= Waterless fracturing =

Waterless fracturing or Non-Aqueous fracturing is an alternative to hydraulic fracturing in which liquefied petroleum gas (LPG) is formed by using non-water fracturing fluid, most commonly by compressing propane gas into a liquid, and mixing it with a gelling agent forming a thick gel.

The waterless fracturing fluid is pumped into shale formations creating pressure of about 100–200 psi. Excessive pressure cracks the rocks and releases natural gases in the process. In waterless fracturing, most of the released gas is able to get to the surface because the propane used does not block drilled pathways. During the pumping, LPG is converted into gas, which can lead to a high retrieval rate, depending on the specific conditions of the well. Some studies claim that gel used in LPG fracturing tends to be less likely to bring toxic chemicals or underground radioactivity to the surface compared to water-based methods. Additionally, the gel can be reused in certain applications, reducing material waste. Waterless fracturing is a more expensive process than hydraulic fracturing as propane is more expensive than water. The use of propane necessitates rigorous monitoring, as any leak could potentially lead to an explosion hazard.

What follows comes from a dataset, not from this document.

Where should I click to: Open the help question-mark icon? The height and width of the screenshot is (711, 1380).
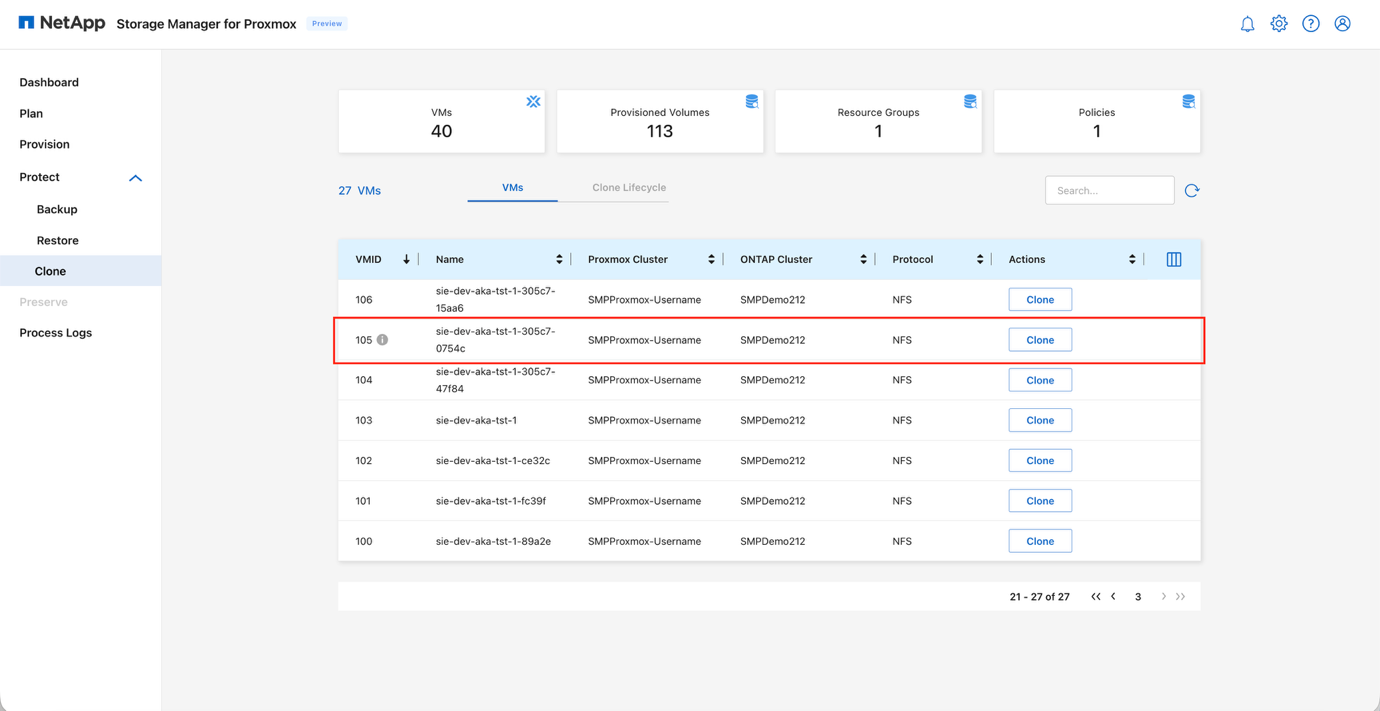(x=1311, y=23)
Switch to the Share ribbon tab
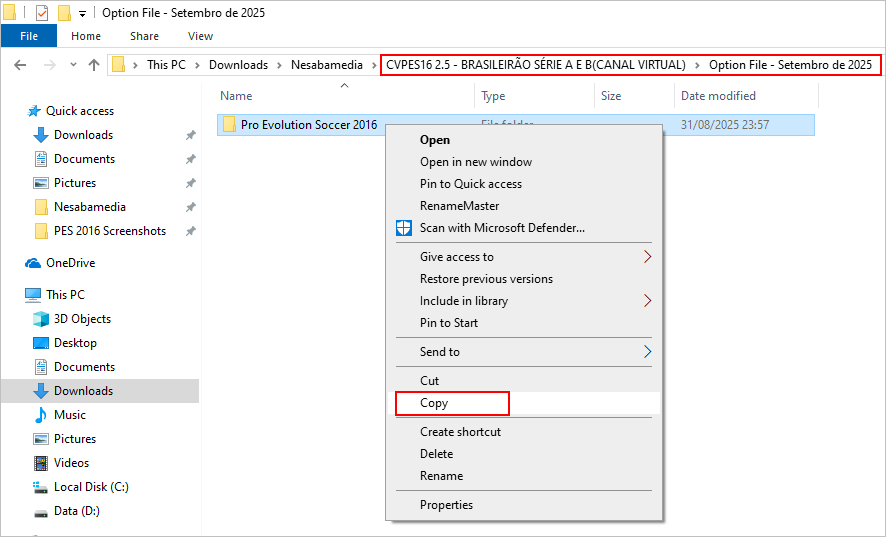This screenshot has height=537, width=886. pyautogui.click(x=144, y=36)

LPG fracturing was developed by Gastric, an energy company based in Calgary, Alberta, Canada. LGP fracturing has been in use since 2008 in gas wells of Alberta, British Columbia, New Brunswick, Texas, Pennsylvania, Colorado, Oklahoma, and New Mexico.

Advancements are also being made regarding other possible forms of waterless fracturing, including oil-based and CO_{2} energized oil fracturing, explosive and propellant fracturing, gelled LPG and alcohol fracturing, gas fracturing, CO2 fracturing, and cryogenic fracturing.

== Environmental Impact ==
In the 21st century hydraulic fracturing has increased oil and gas extraction from shale and tight sandstone reservoirs. Taking into consideration formation damage, water consumption, and water pollution, efforts have been devoted to developing waterless fracturing technologies because of their potential to alleviate these issues.